= Lie-Nielsen Toolworks =

American toolwork company

Lie-Nielsen Toolworks, Inc. is a family-owned business, established in 1981 and based in Warren, Maine. It manufactures a range of high quality hand tools, primarily for woodworking, based on traditional designs. It is best known for its hand planes. Thomas Lie-Nielsen is the founder and CEO of Lie-Nielsen Toolworks.

==History==
In the late 1970s, Thomas Lie-Nielsen (pronounced "Lee-Neelsen") worked for Garry Chinn's company, Garrett Wade. In 1981, Garrett Wade's supplier of an adapted Stanley #95 edge trimming block plane, Ken Wisner, was ready to leave the business, so Lie-Nielsen acquired the tooling, plans and components necessary for producing the #95.

Lie-Nielsen relocated from New York to a farm in West Rockport, Maine, where he began production of the plane in a tiny back-yard shed. The first of the new planes was delivered to Chinn in the autumn of 1981.

A few years later, Lie-Nielsen moved into a 384 sqft workshop on the farm, and started production on his second plane, the skew-angle block plane. In 1988, as business grew, Lie-Nielsen bought an 8000 sqft building in the town of Warren, Maine, which the company still occupies. In the mid-1990s, Lie-Nielsen moved the entire production to a 13000 sqft facility.

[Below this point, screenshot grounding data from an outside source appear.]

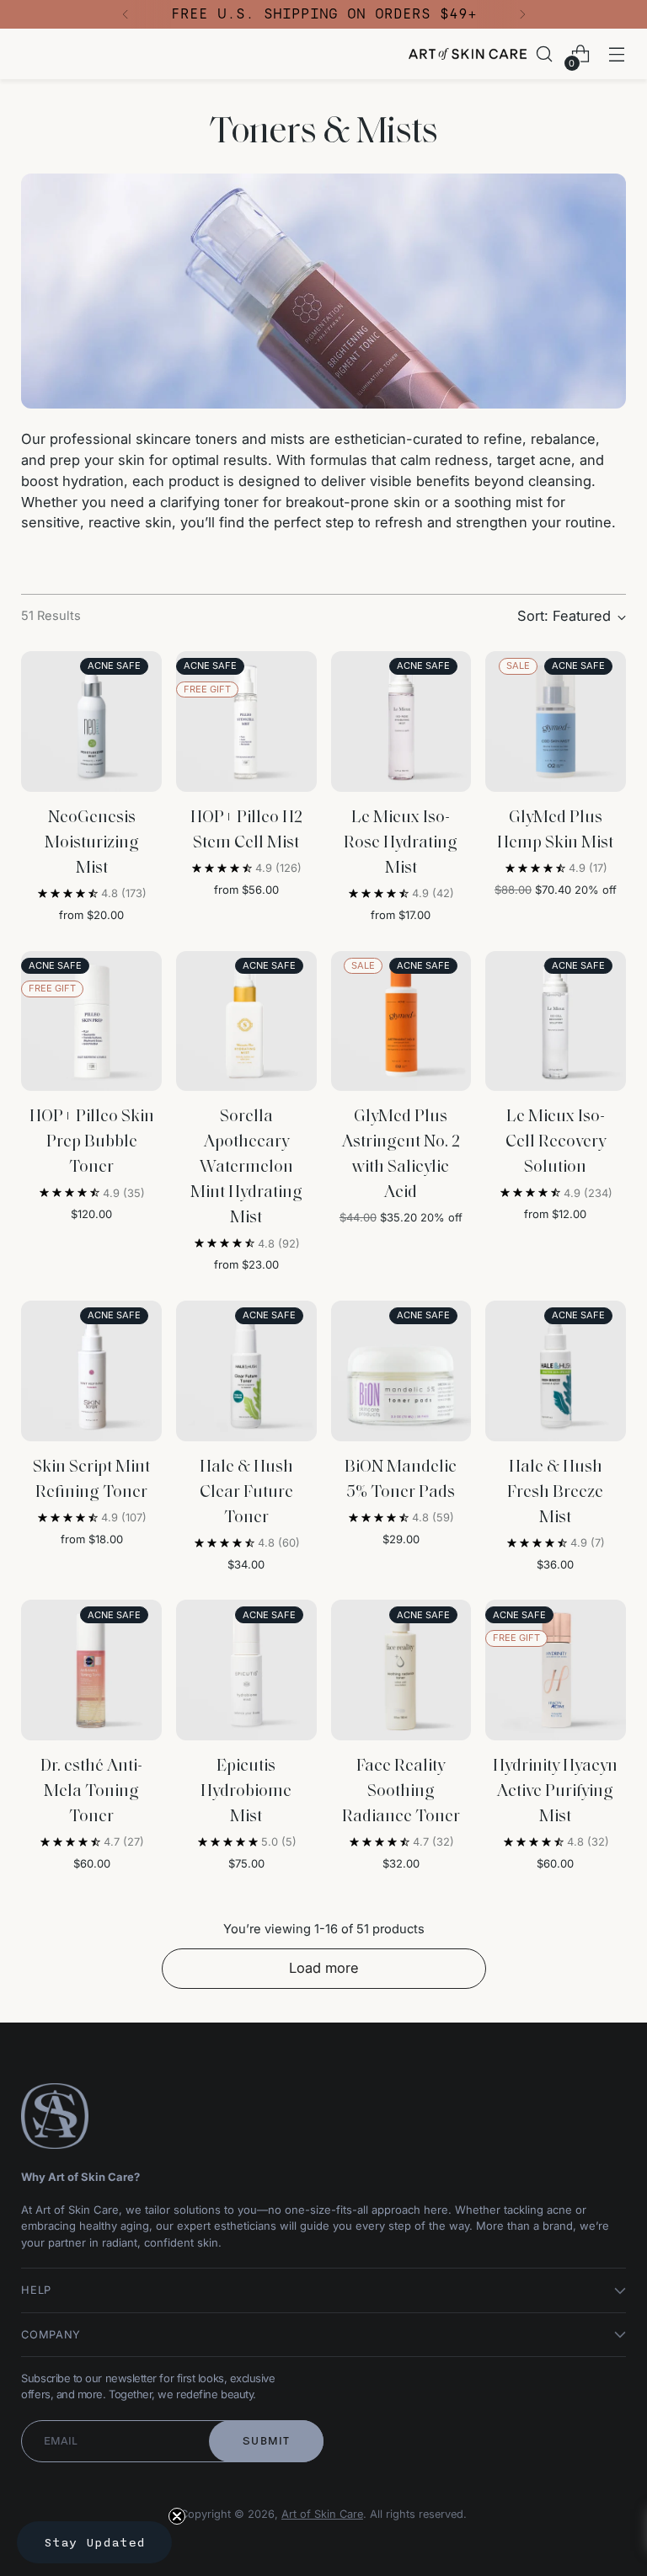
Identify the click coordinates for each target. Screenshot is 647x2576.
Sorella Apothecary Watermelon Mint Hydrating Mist (246, 1168)
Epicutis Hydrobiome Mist (246, 1791)
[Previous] (125, 14)
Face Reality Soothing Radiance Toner (401, 1791)
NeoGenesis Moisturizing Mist (92, 843)
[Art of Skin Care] (468, 54)
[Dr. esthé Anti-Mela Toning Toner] (91, 1670)
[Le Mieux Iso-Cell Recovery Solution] (555, 1021)
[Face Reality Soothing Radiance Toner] (401, 1670)
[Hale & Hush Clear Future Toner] (246, 1371)
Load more (324, 1967)
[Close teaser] (176, 2516)
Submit (267, 2440)
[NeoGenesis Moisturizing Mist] (91, 721)
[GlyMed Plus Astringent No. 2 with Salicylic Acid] (401, 1021)
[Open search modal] (544, 54)
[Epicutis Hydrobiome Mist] (246, 1670)
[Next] (522, 14)
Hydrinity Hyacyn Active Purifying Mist (555, 1791)
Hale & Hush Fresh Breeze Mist (555, 1492)
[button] (94, 2542)
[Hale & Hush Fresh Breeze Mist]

Today, the Lie-Nielsen Toolworks products compete with mass-produced tools from companies such as Stanley and Record, with sales in the order of 20,000 tools a year. The acquisition of the Independence Tool Co. in 1998 added hand saws to the product line, which has further expanded over the years to include over 50 different models of planes, in addition to spokeshaves, socket chisels, screwdrivers, marking and measuring devices and workbench hardware.

==Construction==

Lie-Nielsen uses manganese bronze and ductile iron castings, and cryogenically treated A-2 steel.

Manganese bronze, a very hard, strong alloy, is the material of choice for Lie-Nielsen tools because it is heavier than iron, doesn't rust, and won't crack if dropped. Where the use of bronze would result in excessive weight in a tool, ductile iron is used instead.

Lie-Nielsen products are expensive when compared to the mass-produced items from the likes of Stanley and Record, but these higher prices are often defended by comparing them with the prices paid 100 years ago for such tools as Norris infill planes, which could cost up to "a couple of weeks' wages".